3 MCLK clocks to write to the AHB (ARM9 core speed of STR instruction)

1 MCLK clock to transfer AHB to APB

2 PCLK clocks to transfer APB to GPIO pin

The first 2 types run at MCLK=RCLK, the latter runs at PCLK=MCLK or MCLK/2. If you do the math:

a 48 MHz PLL, 48MHz PCLK will give 120 ns per edge.

a 96 MHz PLL, 48MHz PCLK will give 80 ns per edge.

I think the bottom line is for high frequency applications, GPIO bit banging is not the way to go, but it is a useful exercise to understand where the cycles are going.

The good news is that the CORE has spare cycles to do other things while it is waiting for the GPIO. I was able to stick in a lot of NOPs into my loop and not change the GPIO-toggling throughput at all. So good scheduling will help.

Someone that understands uP architecture better is invited to correct and enlighten me! please!

mark9
Associate III
May 17, 2011
Posted on May 17, 2011 at 09:35

Here is my empirical formula for the fastest speed in switching a GPIO, (assuming the code, flash, APB buffer are optimized and turned on).

time = 4/MCLK + 2/PCLK

For example, MCLK=96MHz, PCLK=48MHz, time = 83.33 ns (which is the minimum time)

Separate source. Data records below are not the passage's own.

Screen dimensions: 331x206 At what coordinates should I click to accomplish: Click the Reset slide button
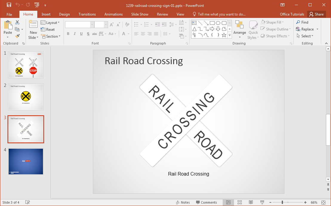(48, 30)
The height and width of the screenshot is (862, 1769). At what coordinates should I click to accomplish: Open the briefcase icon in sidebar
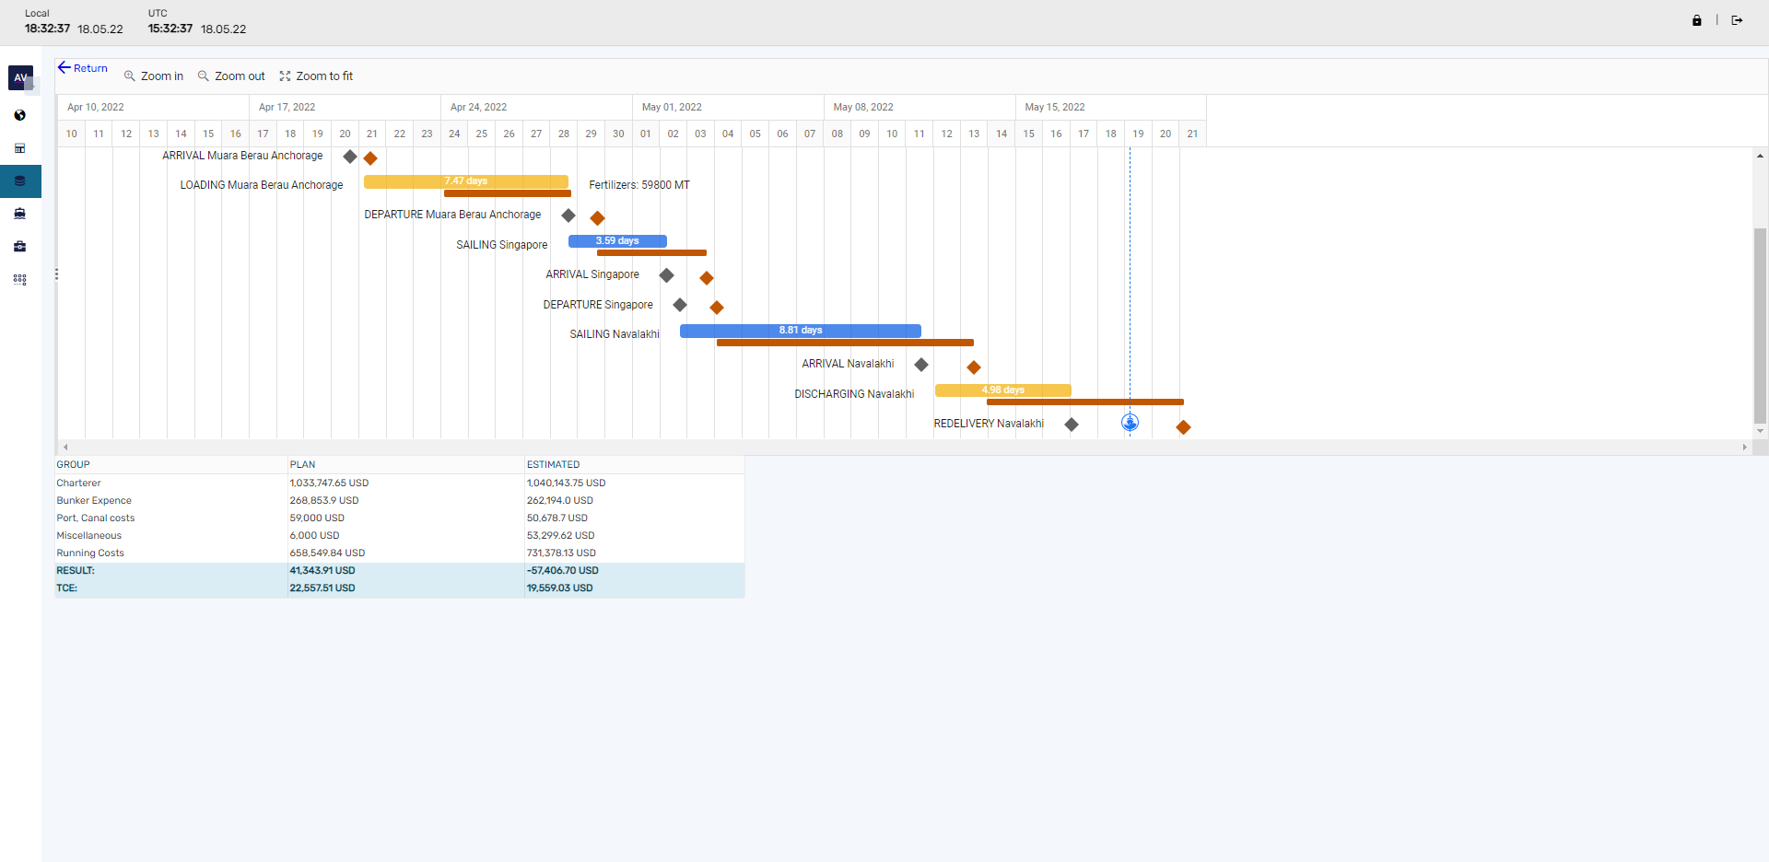(x=19, y=247)
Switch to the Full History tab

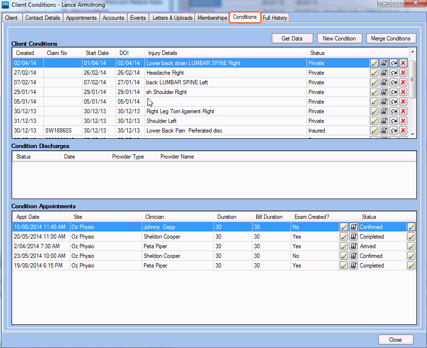(x=274, y=17)
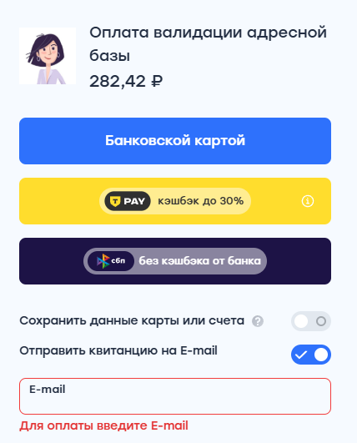Click the woman avatar image
The width and height of the screenshot is (357, 443).
coord(48,56)
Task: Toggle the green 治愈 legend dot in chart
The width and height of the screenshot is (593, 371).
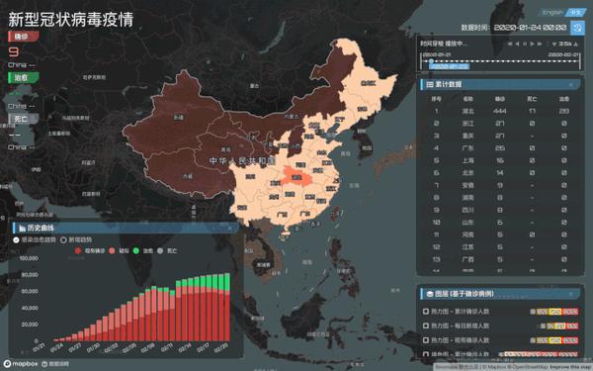Action: coord(136,250)
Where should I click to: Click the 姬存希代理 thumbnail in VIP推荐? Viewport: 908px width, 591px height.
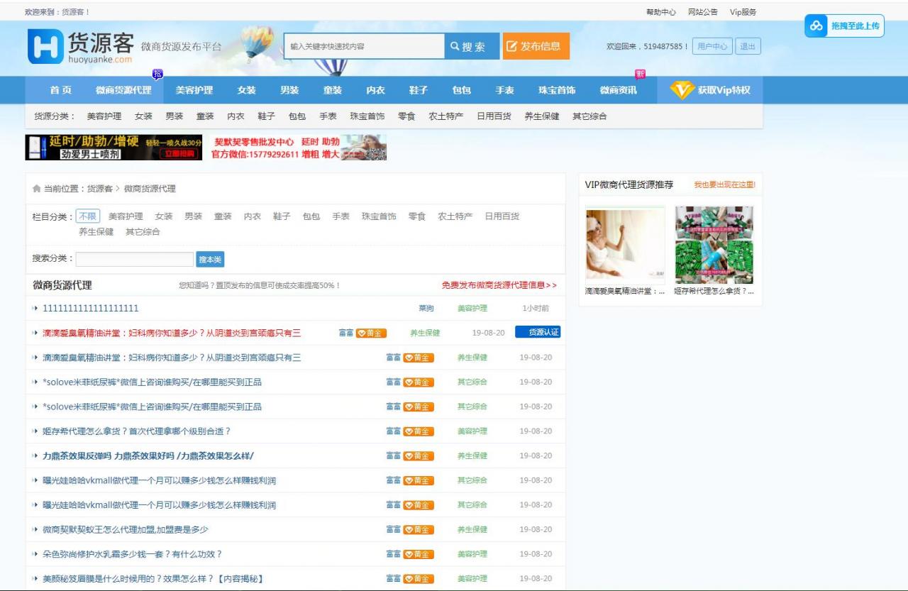[x=714, y=244]
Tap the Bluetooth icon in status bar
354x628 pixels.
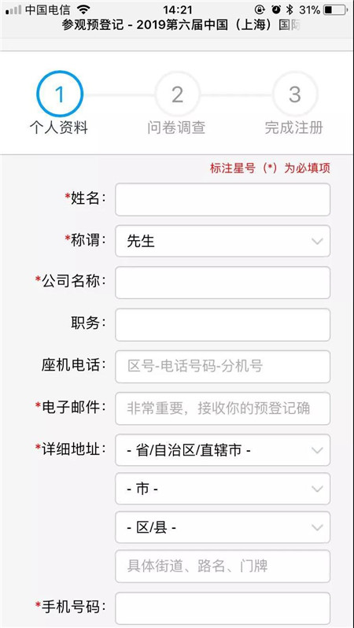coord(291,9)
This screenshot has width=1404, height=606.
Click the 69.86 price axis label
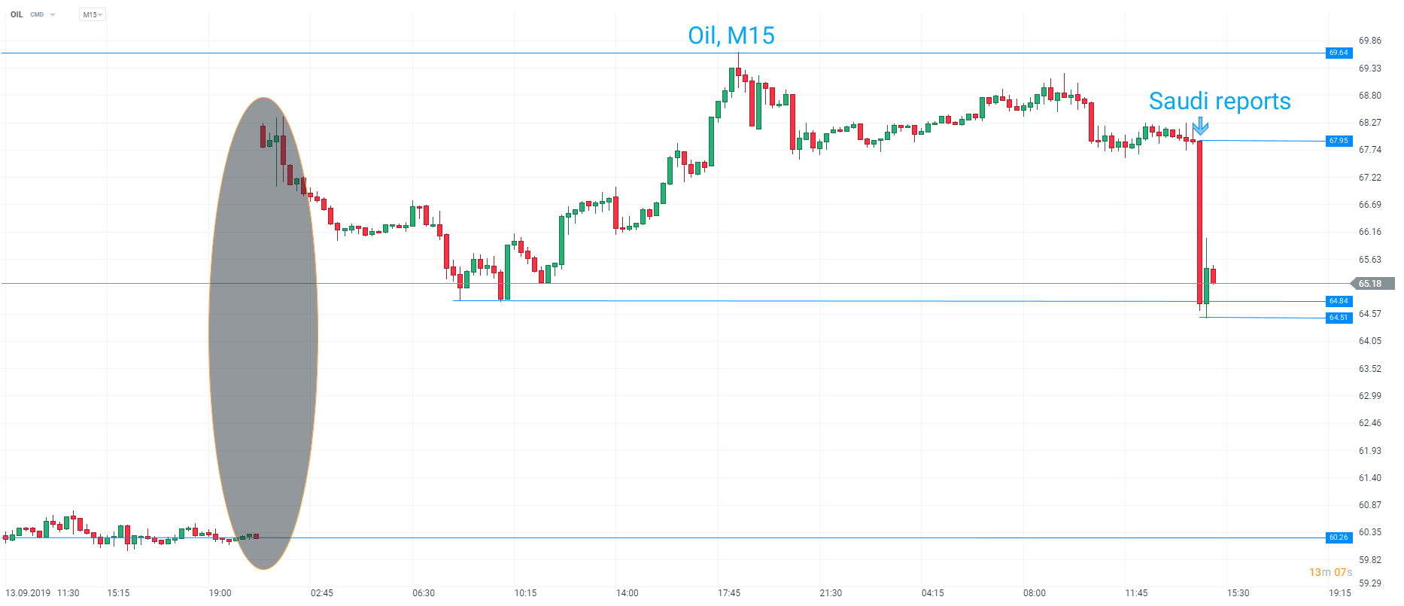point(1369,41)
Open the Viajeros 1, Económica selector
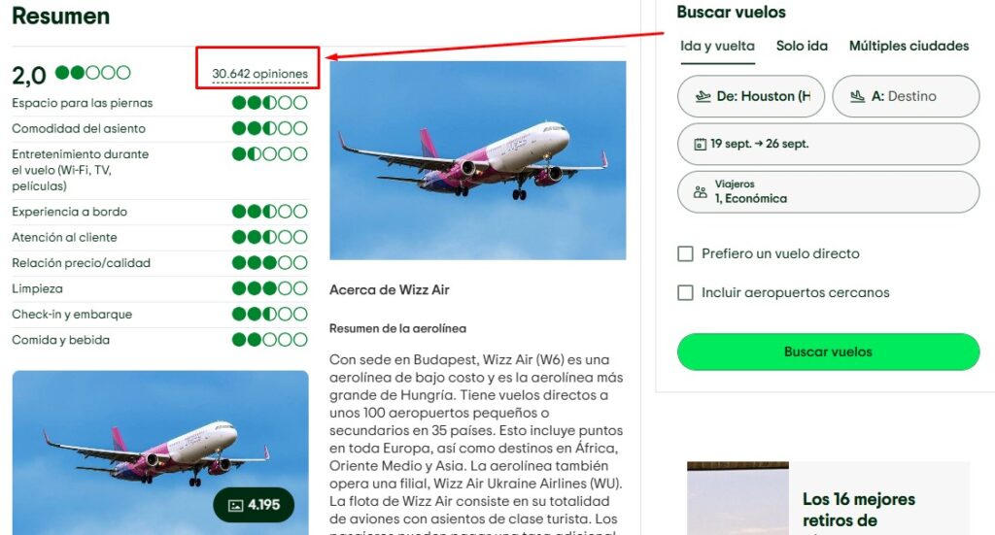This screenshot has height=535, width=995. tap(828, 192)
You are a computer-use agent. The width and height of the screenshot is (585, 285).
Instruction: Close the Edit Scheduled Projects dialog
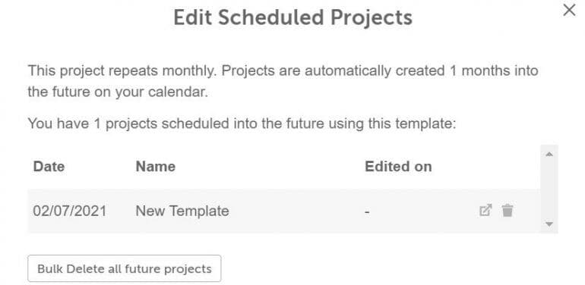569,10
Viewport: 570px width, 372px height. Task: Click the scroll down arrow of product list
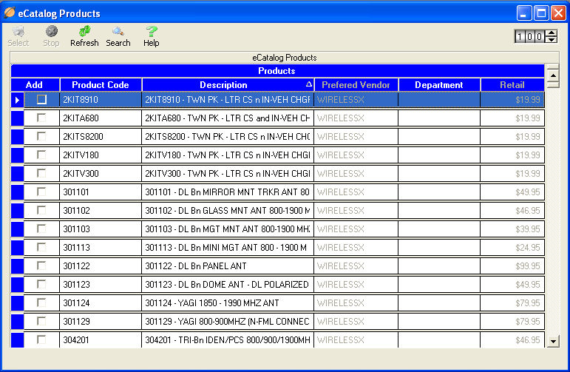[553, 341]
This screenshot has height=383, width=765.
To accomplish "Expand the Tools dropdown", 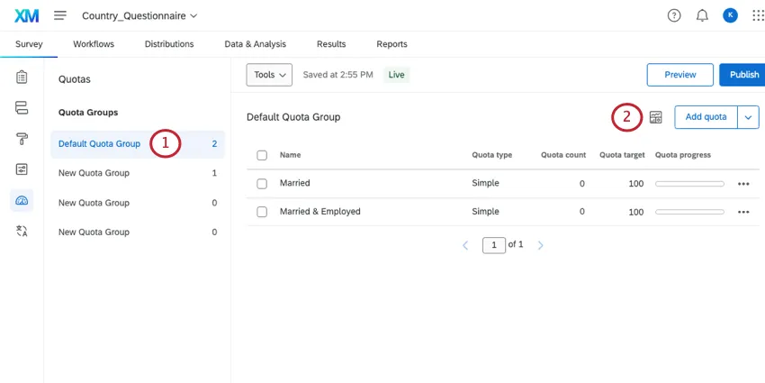I will pos(270,75).
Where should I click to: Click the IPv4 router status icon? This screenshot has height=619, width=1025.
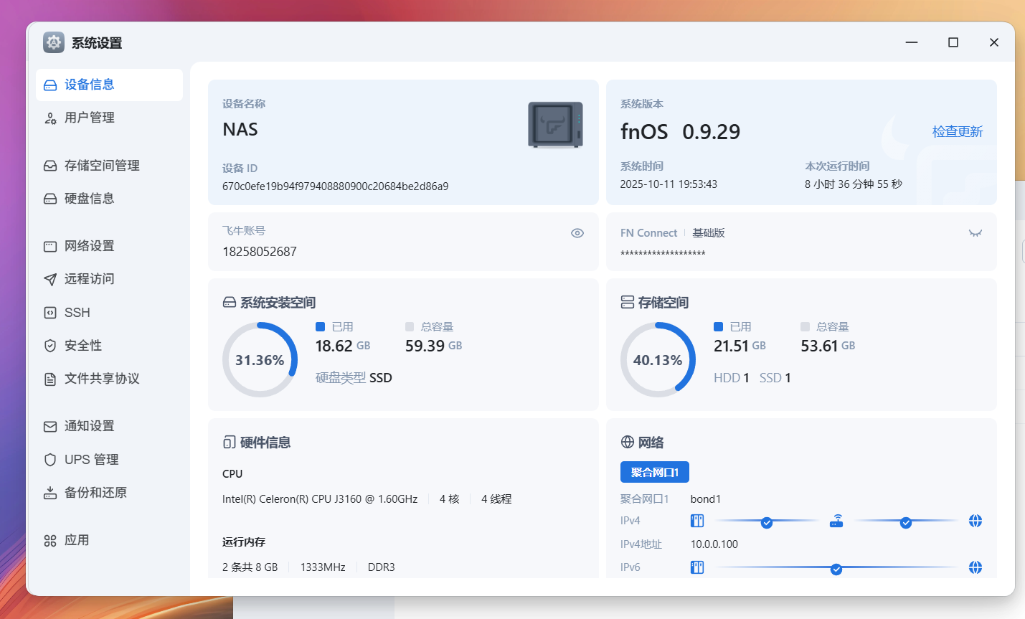point(836,521)

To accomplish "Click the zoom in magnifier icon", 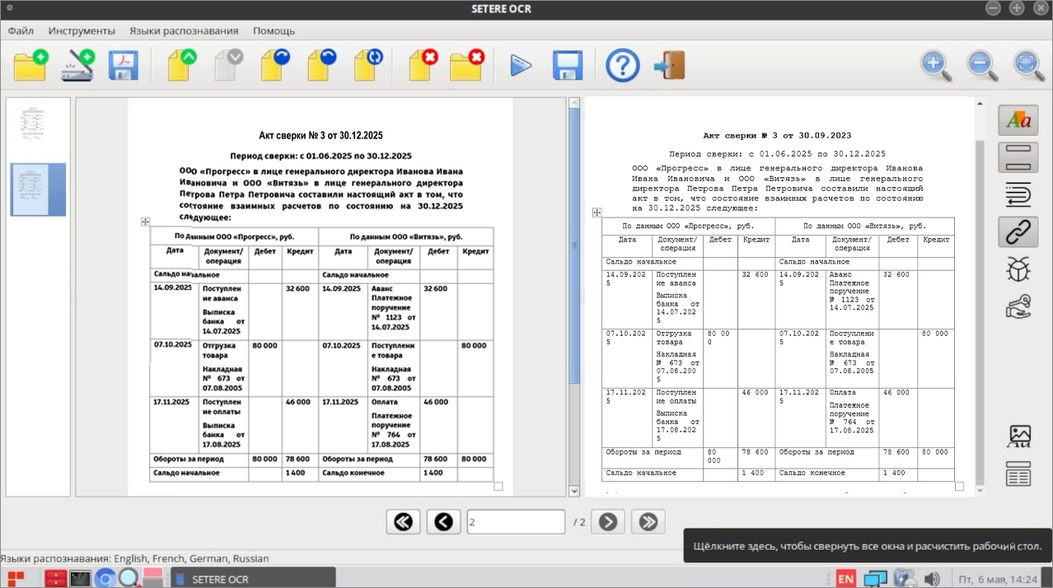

Here are the required statements to get optimized core performance:

in 91x_init.s, uncomment this line:

#define BUFFERED_Mode ; Work on Buffered mode, when enabling this

in your main app,

// This example toggles LED9, P6.0, on the IAR demo board STR912-SK

FMI_Config(FMI_READ_WAIT_STATE_2,FMI_WRITE_WAIT_STATE_0, FMI_PWD_ENABLE,

FMI_LVD_ENABLE,FMI_FREQ_HIGH);

if (ERROR == SCU_PLLFactorsConfig(192,25,3)) {

while(1);

}

if (ERROR == SCU_PLLCmd(ENABLE)) { // also waits for PLL to lock.

while(1);

}

SCU_PCLKDivisorConfig(SCU_PCLK_Div2);

if (ERROR == SCU_MCLKSourceConfig(SCU_MCLK_PLL)) {

while(1);

}

SCU_PFQBCCmd(ENABLE); // enable branch cache

GPIO_InitTypeDef GPIO_InitStructure;

SCU_APBPeriphClockConfig(__GPIO6, ENABLE);

GPIO_StructInit(&GPIO_InitStructure);

GPIO_InitStructure.GPIO_Direction = GPIO_PinOutput;

GPIO_InitStructure.GPIO_Pin = GPIO_Pin_0 | GPIO_Pin_1 | GPIO_Pin_2;

GPIO_InitStructure.GPIO_Alternate = GPIO_OutputAlt1 ;

GPIO_InitStructure.GPIO_Type = GPIO_Type_PushPull ;

GPIO_Init (GPIO6, &GPIO_InitStructure);

while (1) {

*(U32*)(0x4800C004) = 0x00000000;

*(U32*)(0x4800C004) = 0x00000001;

*(U32*)(0x4800C004) = 0x00000000;

*(U32*)(0x4800C004) = 0x00000001;

}

dorrachendoul
Associate III
April 3, 2013
Posted on April 03, 2013 at 14:57

Hello,

Where can i find STM3240G-eval examples.